[[ READING TEXT, beginning ]]

I have a VMWare Player (Workstation 9 )virtual machine on an Ubuntu 12.10 (13.10 Kernel) host running Ubuntu 12.04 using a bridged connection and set to replicate the physical network connection. Everything usually works properly in a variety of locations. But at one location that I often frequent, the ip address of the virtual machine changes roughly every 10 minutes -rendering the vm entirely useless as it is a postgresql server and thus needs a dedicated local ip. Not only that, but when I copied a database dump into a shared folder, the file ended up getting corrupted.
I can verify that the network caused this problem, as the actual on the vm was not corrupted. I managed to temporarily solve the problem by going into a local modem and setting a DHCP Mac Address. Everything was working and files were not getting corrupted. However, it only lasted temporarily, and another random address was assigned, breaking several running processes on my machine. Between the router/gateway, there is a redundant apple router involved in the network that is likely causing the issue -but I cannot just throw it away or deactivate it, as it is not my network
Furthermore, DHCP leases work just fine for every other machine on the network; so I believe the root issue is with vmware.

[[ READING TEXT, end ]]
[[ INFORMATION PROVIDED, beginning ]]

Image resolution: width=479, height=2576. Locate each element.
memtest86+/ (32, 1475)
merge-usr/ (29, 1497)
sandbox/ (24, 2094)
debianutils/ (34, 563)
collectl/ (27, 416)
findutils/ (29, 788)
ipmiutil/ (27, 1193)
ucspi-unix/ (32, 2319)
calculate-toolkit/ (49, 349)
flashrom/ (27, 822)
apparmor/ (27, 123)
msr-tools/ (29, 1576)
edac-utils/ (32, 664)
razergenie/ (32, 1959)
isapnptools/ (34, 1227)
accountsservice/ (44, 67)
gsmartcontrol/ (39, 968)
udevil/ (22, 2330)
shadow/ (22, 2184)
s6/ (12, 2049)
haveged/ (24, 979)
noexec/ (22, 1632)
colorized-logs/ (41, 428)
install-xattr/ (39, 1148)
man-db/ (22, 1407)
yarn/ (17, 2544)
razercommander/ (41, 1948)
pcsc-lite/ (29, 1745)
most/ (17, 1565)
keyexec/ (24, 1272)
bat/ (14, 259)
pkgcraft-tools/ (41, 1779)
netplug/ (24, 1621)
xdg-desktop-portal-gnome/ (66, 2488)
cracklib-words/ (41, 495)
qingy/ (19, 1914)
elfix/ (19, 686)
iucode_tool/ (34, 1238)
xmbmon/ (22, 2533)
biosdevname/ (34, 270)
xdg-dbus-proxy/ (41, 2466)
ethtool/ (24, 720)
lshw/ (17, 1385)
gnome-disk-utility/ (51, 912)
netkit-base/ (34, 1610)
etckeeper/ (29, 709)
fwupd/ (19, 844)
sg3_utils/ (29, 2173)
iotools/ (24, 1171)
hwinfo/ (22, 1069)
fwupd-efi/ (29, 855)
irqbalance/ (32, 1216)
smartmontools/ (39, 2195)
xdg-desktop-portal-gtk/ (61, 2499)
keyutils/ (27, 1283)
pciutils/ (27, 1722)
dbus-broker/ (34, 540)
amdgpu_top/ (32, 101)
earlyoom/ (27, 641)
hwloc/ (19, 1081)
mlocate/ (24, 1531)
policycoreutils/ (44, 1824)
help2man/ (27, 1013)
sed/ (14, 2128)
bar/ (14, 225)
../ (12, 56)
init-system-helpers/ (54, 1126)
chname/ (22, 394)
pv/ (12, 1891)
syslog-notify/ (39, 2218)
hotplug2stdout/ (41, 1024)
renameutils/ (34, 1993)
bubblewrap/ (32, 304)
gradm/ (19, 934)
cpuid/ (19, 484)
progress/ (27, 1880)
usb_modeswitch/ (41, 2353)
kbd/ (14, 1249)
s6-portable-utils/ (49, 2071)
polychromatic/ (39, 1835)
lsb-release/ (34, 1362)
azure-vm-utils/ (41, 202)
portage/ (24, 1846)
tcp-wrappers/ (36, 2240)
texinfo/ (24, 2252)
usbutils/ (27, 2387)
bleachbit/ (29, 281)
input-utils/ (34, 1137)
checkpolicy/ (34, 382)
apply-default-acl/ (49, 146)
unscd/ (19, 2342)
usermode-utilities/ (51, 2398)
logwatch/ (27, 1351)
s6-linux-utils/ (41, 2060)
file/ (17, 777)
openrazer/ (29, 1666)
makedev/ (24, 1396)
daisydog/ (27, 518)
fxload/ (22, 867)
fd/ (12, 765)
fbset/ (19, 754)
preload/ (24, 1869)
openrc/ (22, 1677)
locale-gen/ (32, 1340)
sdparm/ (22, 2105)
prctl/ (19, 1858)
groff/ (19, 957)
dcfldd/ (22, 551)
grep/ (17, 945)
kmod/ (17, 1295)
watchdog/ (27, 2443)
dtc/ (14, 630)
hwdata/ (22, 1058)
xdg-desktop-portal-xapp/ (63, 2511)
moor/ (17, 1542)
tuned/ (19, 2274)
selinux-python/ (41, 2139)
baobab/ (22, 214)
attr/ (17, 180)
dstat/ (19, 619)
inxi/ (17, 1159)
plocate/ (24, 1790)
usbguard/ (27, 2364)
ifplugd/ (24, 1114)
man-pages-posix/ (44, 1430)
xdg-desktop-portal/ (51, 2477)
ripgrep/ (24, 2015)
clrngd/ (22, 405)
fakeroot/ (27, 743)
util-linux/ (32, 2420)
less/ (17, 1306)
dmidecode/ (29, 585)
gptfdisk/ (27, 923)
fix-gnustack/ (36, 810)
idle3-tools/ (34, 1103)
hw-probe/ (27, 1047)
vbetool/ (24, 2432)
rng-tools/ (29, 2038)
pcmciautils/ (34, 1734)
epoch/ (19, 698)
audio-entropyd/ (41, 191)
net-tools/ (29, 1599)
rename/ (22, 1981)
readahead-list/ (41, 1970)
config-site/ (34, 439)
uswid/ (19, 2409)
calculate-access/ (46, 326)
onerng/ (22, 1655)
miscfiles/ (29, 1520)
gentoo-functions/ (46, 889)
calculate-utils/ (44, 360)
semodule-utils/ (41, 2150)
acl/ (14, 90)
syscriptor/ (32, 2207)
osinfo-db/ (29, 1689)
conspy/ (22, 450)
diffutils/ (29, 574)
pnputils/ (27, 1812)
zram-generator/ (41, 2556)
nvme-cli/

[[ INFORMATION PROVIDED, end ]]

** WORK TO COMPLETE **
1. Copy the VMware networking post starting at "I have a VMWare" and ending at "up getting corrupted.", but switch "virtual machine" to "guest system".
2. Carry the VMware networking post forward from its last sentence.
The entries are separate material from the VMware networking post.

** EXPECTED RESULTS **
1.
I have a VMWare Player (Workstation 9 )guest system on an Ubuntu 12.10 (13.10 Kernel) host running Ubuntu 12.04 using a bridged connection and set to replicate the physical network connection. Everything usually works properly in a variety of locations. But at one location that I often frequent, the ip address of the guest system changes roughly every 10 minutes -rendering the vm entirely useless as it is a postgresql server and thus needs a dedicated local ip. Not only that, but when I copied a database dump into a shared folder, the file ended up getting corrupted.

2.
I have no clue what could possibly cause something like this to occur, as IP address assignment is one of those things that normally "just works". I am thinking about just switching to VitualBox, as I have used it in the past and never had a problem (except with properly running Windows 8. However,I have never actually seen any article suggesting VirtualVox over WMWare, as the latter supposedly performs better and has more intuitive shared folder support. Obviously though, any benefit from a shared folder is negated if it just shares corrupt garbage.